Forgotten Wars_ Freedom and Revolution in Southeast Asia - Christopher Bayly [175]
Partition put the departing British into absurdly difficult situations. In theory at least, Sir Frank Messervy, who had led an Indian division at Imphal and was now commander-in-chief of Pakistan’s forces, could be pitted against his old commander, Sir Claude Auchinleck, who remained head of the rest of the Indian army. With a heavy heart, Messervy set to work policing the borders of the emerging dominion of Pakistan.22 He foresaw that old comrades from the Burma front would be trying to kill each other within a few months, as conflicts erupted over the line of the India–Pakistan border. He doubted whether martial law would be of any use in case of a serious breakdown of order. There were simply too few officers, especially British officers, to administer it. Yet Machiavellian diplomacy did not cease simply because the vivisection of the subcontinent was underway. As independence neared, defence strategists in London grasped that it might be possible to secure an agreement with Pakistan even if India were to withdraw from imperial defence arrangements. The Americans too were beginning to see a future for Pakistan as ‘an Islamic buffer’ against Soviet communism in the Hindu Kush. It was Western realpolitik as much as the Muslims’ fear of Hindu domination that determined that Pakistan would survive its traumatic birth.

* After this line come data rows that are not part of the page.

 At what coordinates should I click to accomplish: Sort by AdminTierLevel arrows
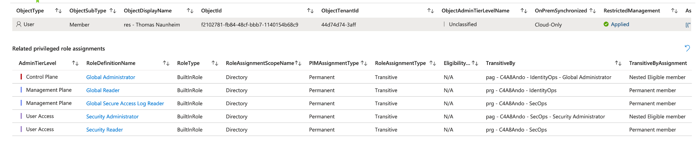click(x=75, y=63)
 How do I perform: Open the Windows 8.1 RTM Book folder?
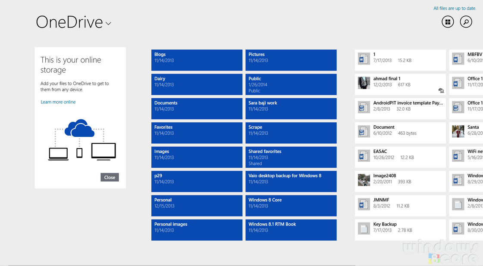click(291, 230)
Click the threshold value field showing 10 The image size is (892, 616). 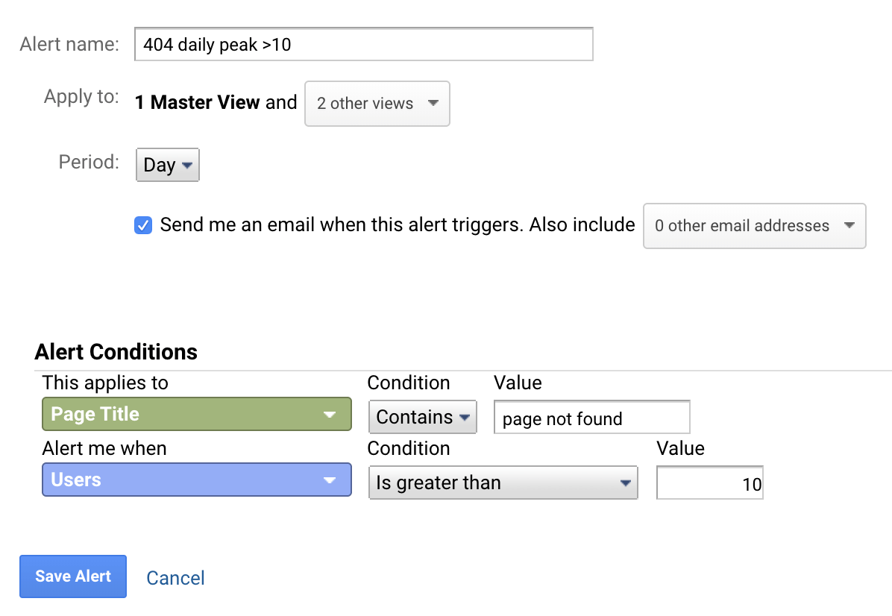pos(709,484)
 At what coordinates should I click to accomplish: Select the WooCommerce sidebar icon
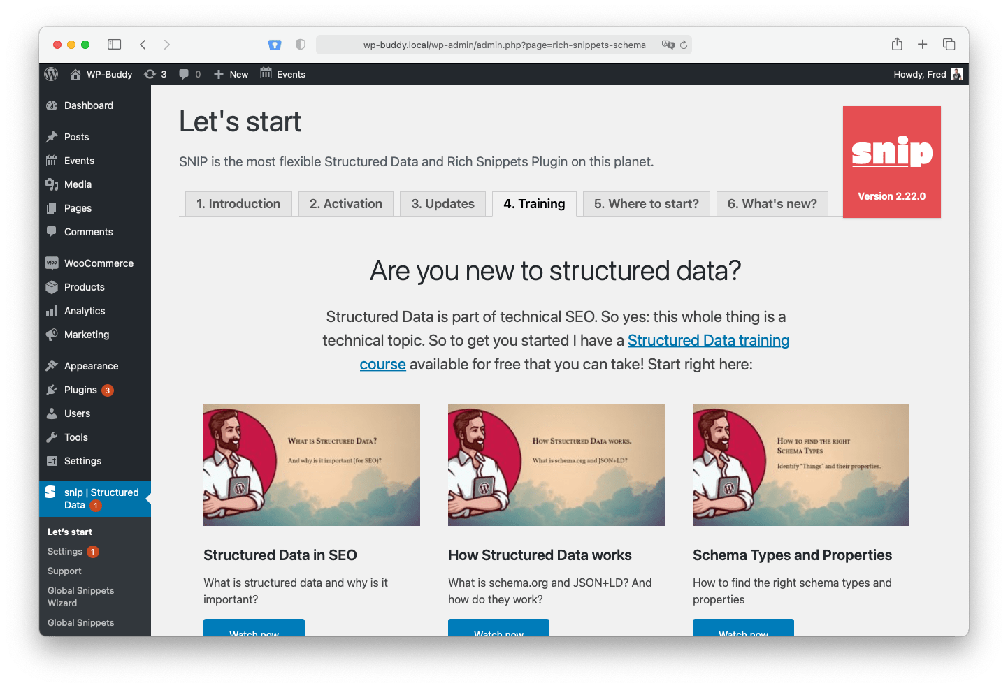52,263
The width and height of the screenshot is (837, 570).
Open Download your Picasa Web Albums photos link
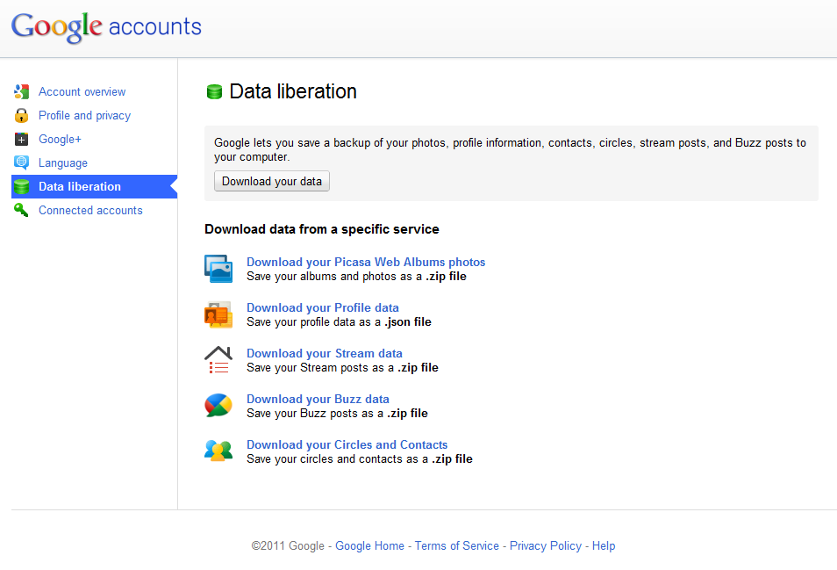pyautogui.click(x=366, y=262)
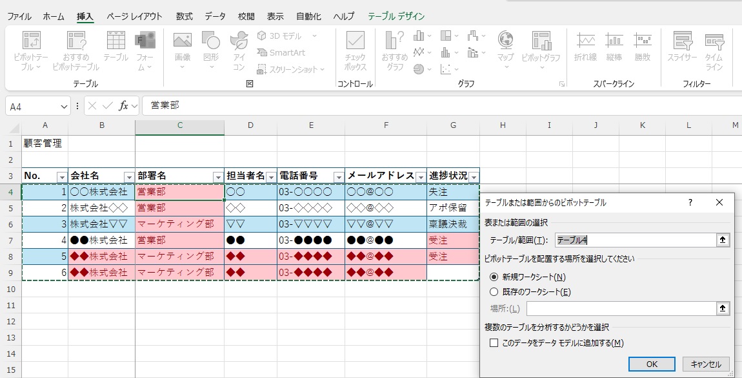Click the Table icon in the ribbon
The width and height of the screenshot is (742, 378).
point(115,43)
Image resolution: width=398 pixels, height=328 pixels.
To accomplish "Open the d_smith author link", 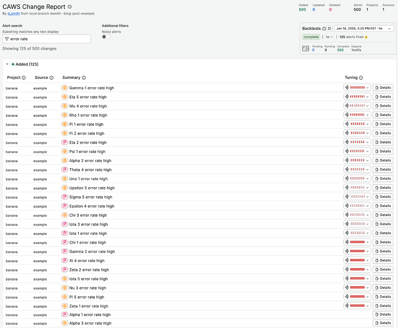I will tap(14, 13).
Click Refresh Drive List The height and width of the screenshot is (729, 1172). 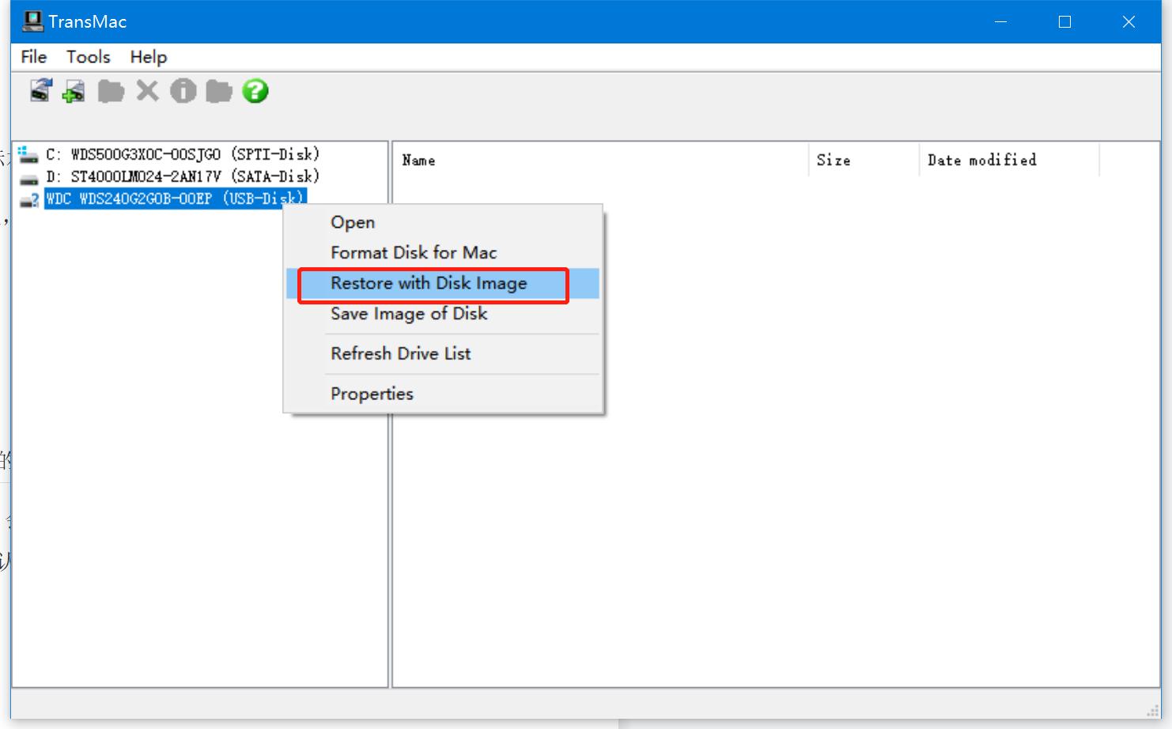400,353
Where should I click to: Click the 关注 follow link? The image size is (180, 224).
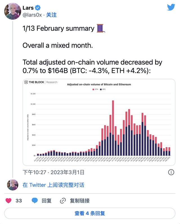point(51,15)
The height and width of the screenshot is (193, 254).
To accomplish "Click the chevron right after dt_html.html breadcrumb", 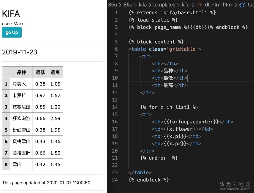I will (235, 5).
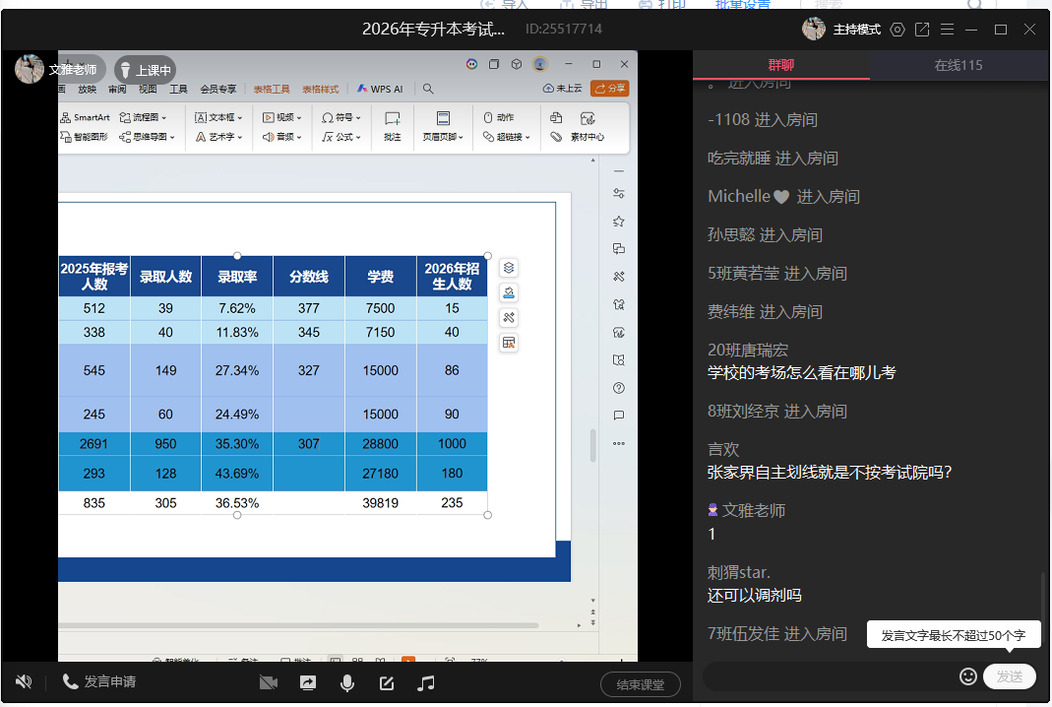The image size is (1052, 707).
Task: Toggle the microphone on
Action: tap(347, 681)
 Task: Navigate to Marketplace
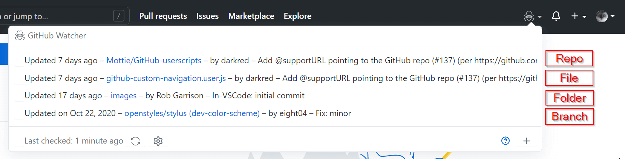(x=251, y=16)
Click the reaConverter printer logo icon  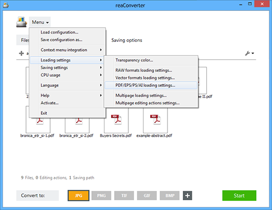(22, 22)
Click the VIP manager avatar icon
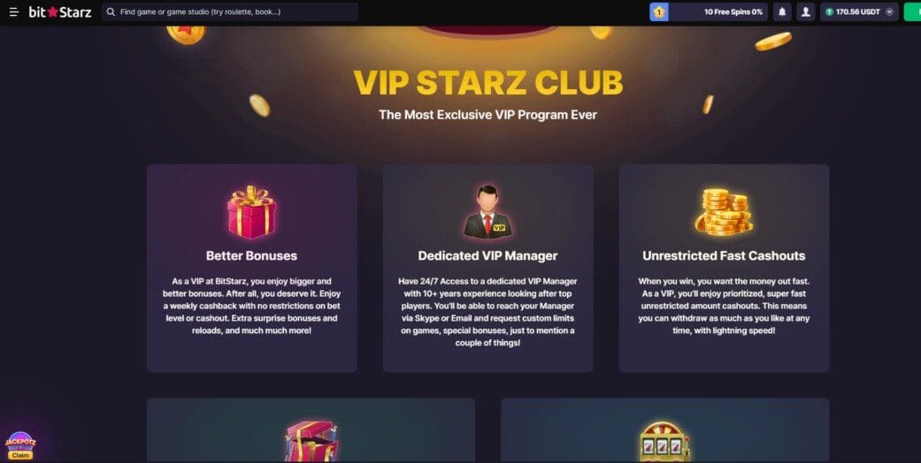This screenshot has height=463, width=921. tap(487, 212)
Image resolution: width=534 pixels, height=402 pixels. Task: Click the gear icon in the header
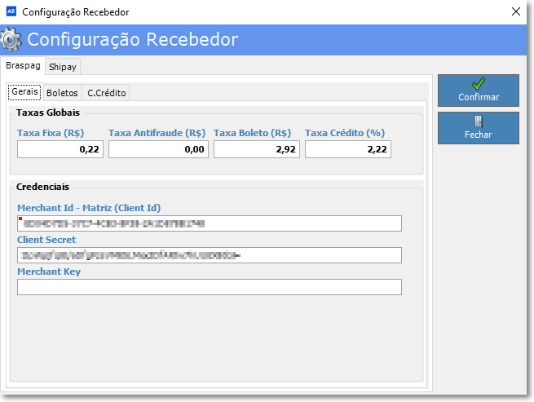coord(11,39)
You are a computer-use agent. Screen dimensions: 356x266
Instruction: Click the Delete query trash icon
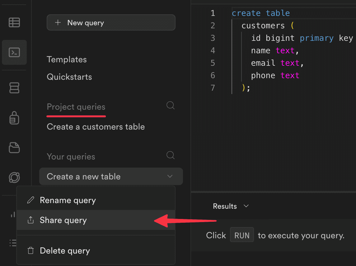30,250
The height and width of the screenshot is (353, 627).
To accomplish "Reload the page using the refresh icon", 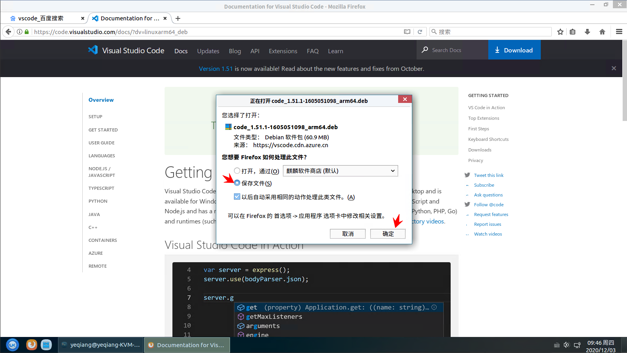I will 420,32.
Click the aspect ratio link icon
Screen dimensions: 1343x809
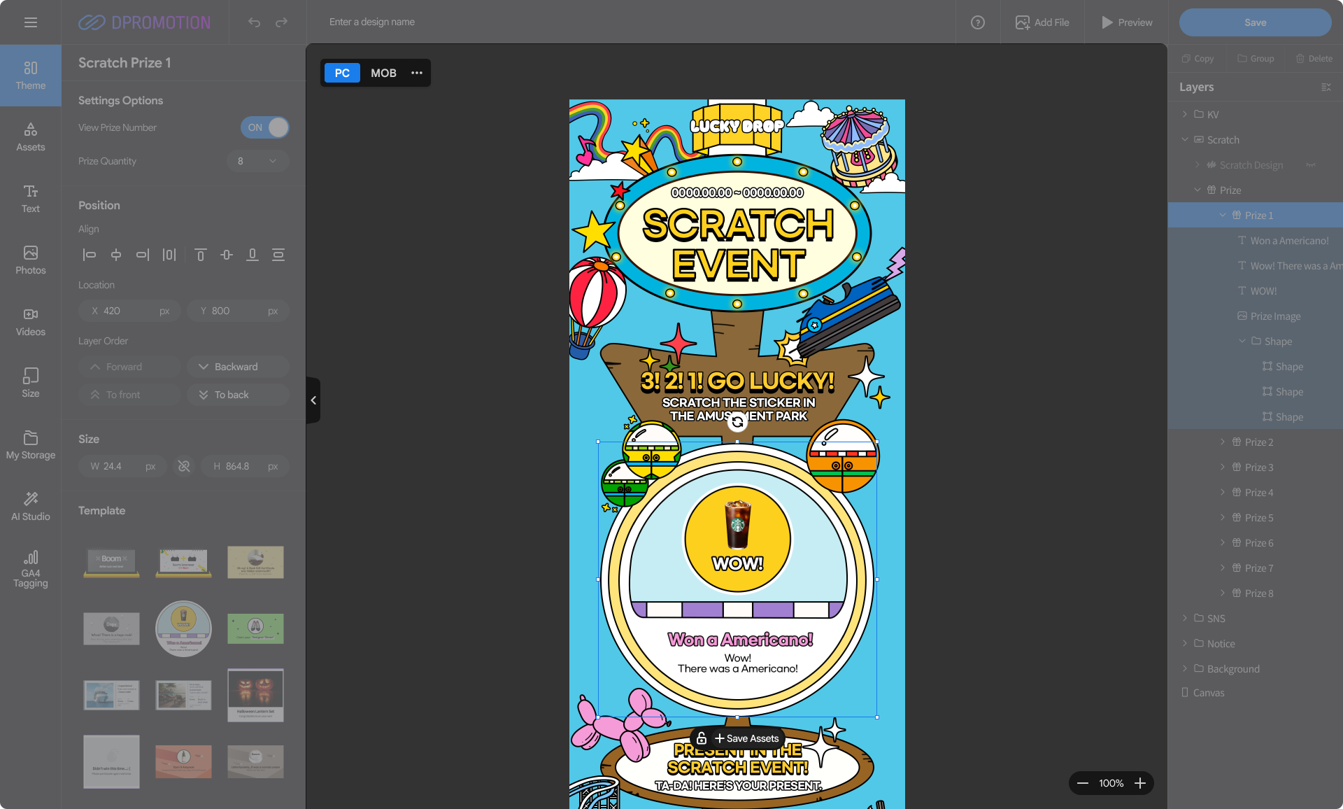(x=184, y=466)
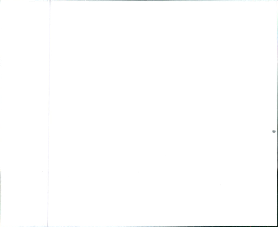This screenshot has height=227, width=278.
Task: Click the faint vertical fold line
Action: 49,114

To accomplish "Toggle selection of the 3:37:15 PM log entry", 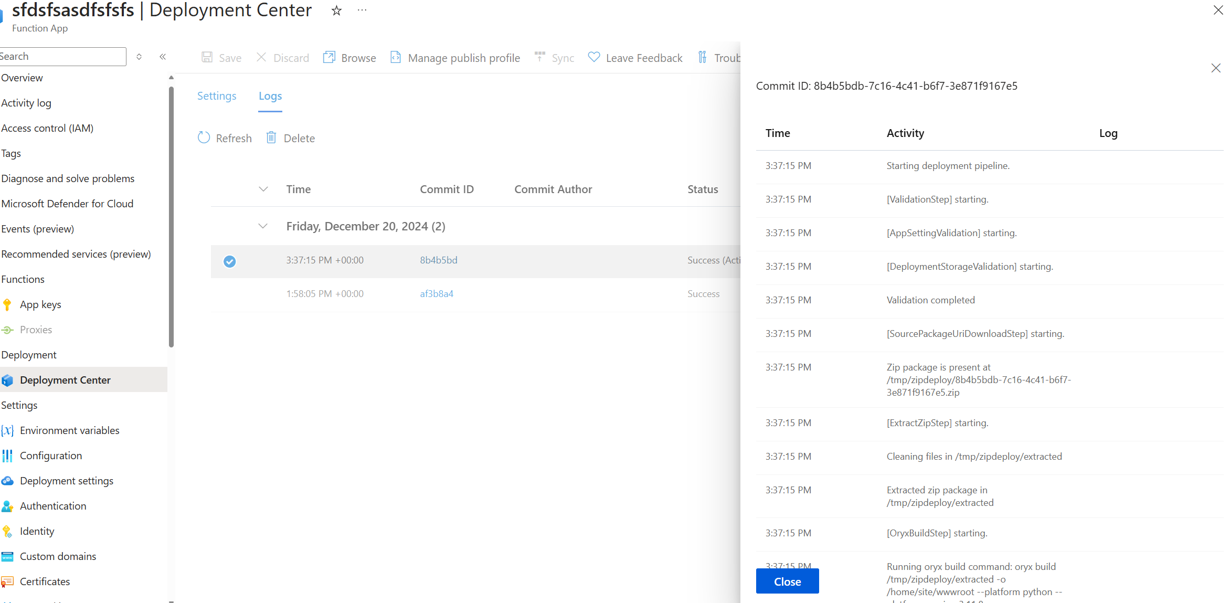I will click(x=229, y=261).
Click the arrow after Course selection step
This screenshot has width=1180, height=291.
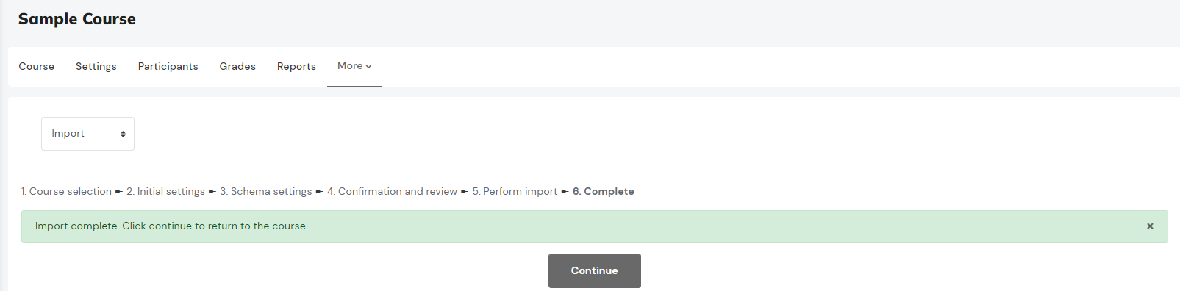coord(119,192)
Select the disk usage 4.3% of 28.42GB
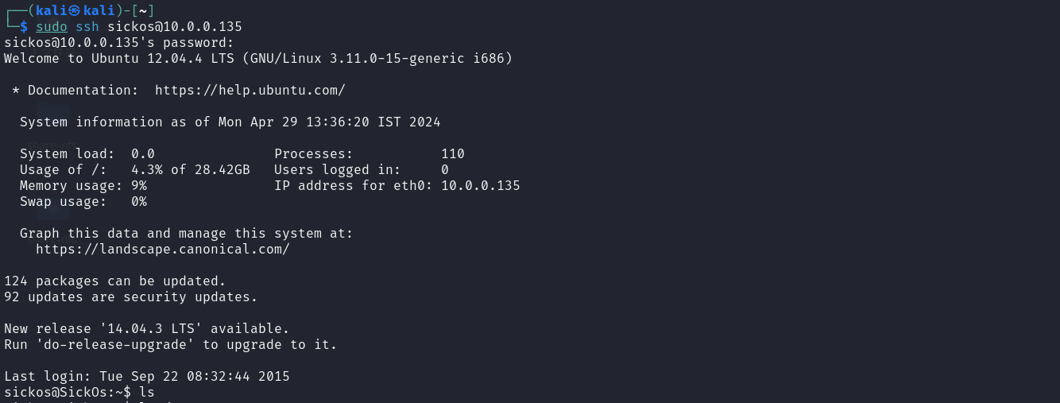The width and height of the screenshot is (1060, 403). [x=191, y=169]
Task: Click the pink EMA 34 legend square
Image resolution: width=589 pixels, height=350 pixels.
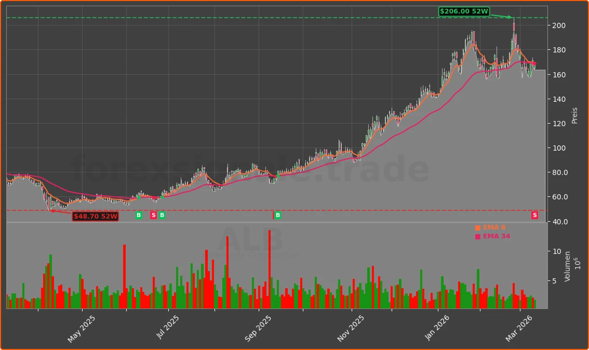Action: (x=477, y=236)
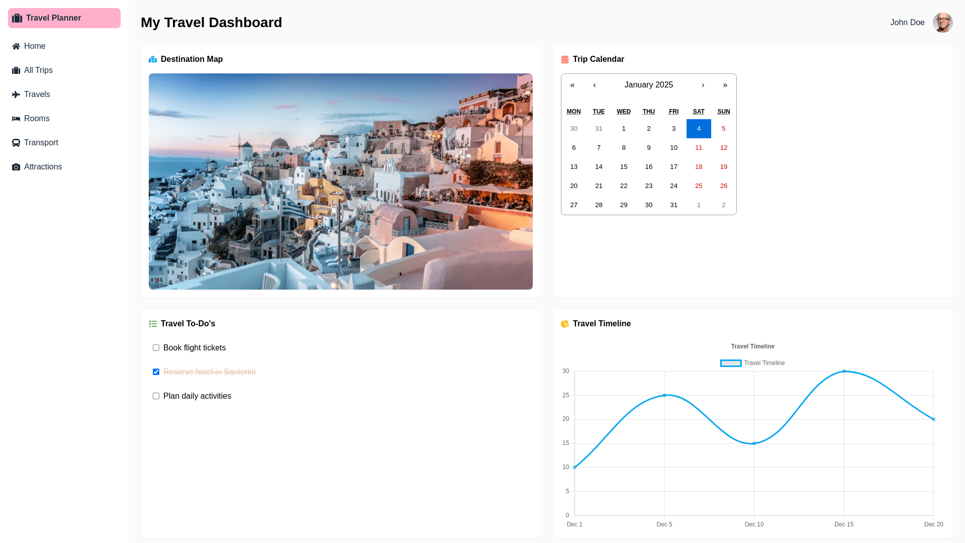Viewport: 965px width, 543px height.
Task: Click the Rooms bed icon
Action: tap(16, 119)
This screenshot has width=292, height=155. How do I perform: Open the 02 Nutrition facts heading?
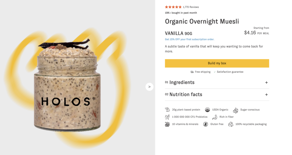point(183,94)
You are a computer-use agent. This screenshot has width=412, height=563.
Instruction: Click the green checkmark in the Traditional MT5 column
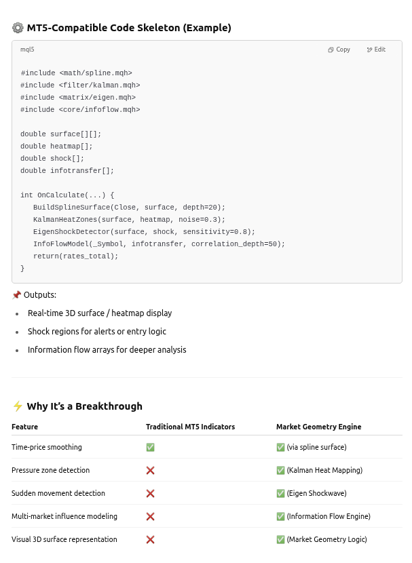point(150,448)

The fury and hatred created by partition did not completely overwhelm regret and nostalgia among British officers, or indeed even some Indian officers. As the army was split on religious grounds and Hindus and Muslims massacred each other in the streets and on the railways, Lieutenant Colonel Mahomed Siddiq MC, of the 7th Sikh Regiment, wrote: ‘I am a most disappointed person today… a fine machine is being disintegrated to satisfy some of the so-called politicians.’ He added a cry from the heart: ‘I love my Sikhs, Sir!’23 The recipient of this letter, General Savory, was already disillusioned, suffering from what he referred to as ‘Quit India malaise’. ‘What a country… I want to forget India’, he wrote gloomily. Other British officers registered a profound sense of loss. W. L. Alston wrote one of his little poems:
Oh land of fascination!
Deep that calls to Deep!
Responsive to our longing,
May you ever keep
A corner of your heart for us,
Who counted not the cost,
To serve our mistress, India,
That we have wo’ed and lost.24
As India’s and Pakistan’s ‘tryst with destiny’ approached the British busied themselves with their usual rituals. There was to be no ceremonial lowering of the Union Flag in Delhi. At Lucknow, however, where the memory of 1857, when Indian rebels besieged the British garrison, was evergreen, a curious ceremony was played out. Every corps present at the siege was judged to be entitled to receive a flag flown from the flagstaff of the ruined Residency. As time was limited and demand high, all the flags in the Cawnpore arsenal were run up the pole, sometimes in batches of three or four at a time.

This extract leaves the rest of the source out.